Later I sat on the front porch trying to answer the many questions of Sarah and Junior, both of whom wanted a blow-by-blow account of the “mugging”—or how I lost my money but saved my life while fighting off three St. Louis hoodlums. The kids were properly impressed. But for some reason they were just as interested in my hitchhiking, and I had to tell them who picked me up and where and exactly what was said. My tale of the speeding Cadillac unexpectedly elicited a few wows from Junior, who tended even then to be stingy in his enthusiasms. All the while, though, as I responded to their questions, I was watching for Cliff or Kate to come and invite me to the inevitable showdown. And it happened finally around eight o’clock, when there was still over an hour of light left. Kate, appearing at the corner of the porch, asked me to follow her.
“Cliff wants to talk with you,” she said.
Telling the kids that I would see them later, I followed her back towards the barn. And as we walked, I still found it odd how she was dressed, as if for church, here in the country, on a weekday. At the same time, watching her lissome body move under the silken material and catching her in profile as she turned to see if I was following, I realized that whatever resemblance I thought the stripper Ginger Baby had borne to her was illusory at best, no more than that of an impressionist to a star. And as I followed her into the barn, so close to her now, I felt it all beginning again, that same shriveling of the will, that death of the spirit that had driven me away ten days before. I longed to reach out and touch her, hold her. At the haymow ladder, she stepped aside, facing me, and I realized that my emotion had been strong enough to bring tears to my eyes.
She pretended not to see them. “He’s in the mow, waiting for you.”

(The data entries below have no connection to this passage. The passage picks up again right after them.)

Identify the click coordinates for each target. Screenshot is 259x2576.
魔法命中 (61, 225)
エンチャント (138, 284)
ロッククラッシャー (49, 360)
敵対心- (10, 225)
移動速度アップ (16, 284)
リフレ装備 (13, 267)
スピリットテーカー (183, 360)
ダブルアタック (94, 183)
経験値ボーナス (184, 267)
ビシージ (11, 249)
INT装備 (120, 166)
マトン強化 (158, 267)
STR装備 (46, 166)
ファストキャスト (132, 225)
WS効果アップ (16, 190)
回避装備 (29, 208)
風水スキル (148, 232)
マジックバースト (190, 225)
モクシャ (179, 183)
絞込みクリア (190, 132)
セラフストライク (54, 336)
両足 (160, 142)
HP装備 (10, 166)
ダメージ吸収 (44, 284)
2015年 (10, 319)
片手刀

“You told him!” I got out.
She did not answer.
“Why? Can you tell me that?”
“I said he’s waiting for you.”
“Let him. I’m asking you why.”
She looked at me with a scalding contempt. “You had to run,” she said. “Like a dog.”
“You don’t know
why
I left?” I waited, but again she made no answer. She just stood there staring at me, her eyes almost frightening in their childlike lack of doubt or compassion.
So finally I turned from her and climbed the ladder to the mow, where I found Cliff sitting on a hay bale, holding his head like a man with a hangover. On hearing me, he got to his feet and turned to face me. The plank floor between us was strewn with loose strands and clumps of hay from the hundreds of bales fed out during the winter. Beyond him one of the haymow doors had been hooked open and the light poured into the dusty gloom, framing him, reducing him to a slender silhouette. I watched as his hands curled into fists.
“This is stupid, Cliff,” I said. “You’ll be fighting over something you don’t know anything about.”
He started towards me. “Oh, but I do. Because Kate told me. She told me what you tried.”
Tried
. The word sang in my head, made me want to fall to my knees and bawl with relief. Though what he thought about me now was bad enough, it was not as bad as the truth. And for that I was grateful. Like a plea bargainer, I almost wanted to confess to this lesser crime, as though that might keep Cliff and everyone else from ever knowing what I actually had done.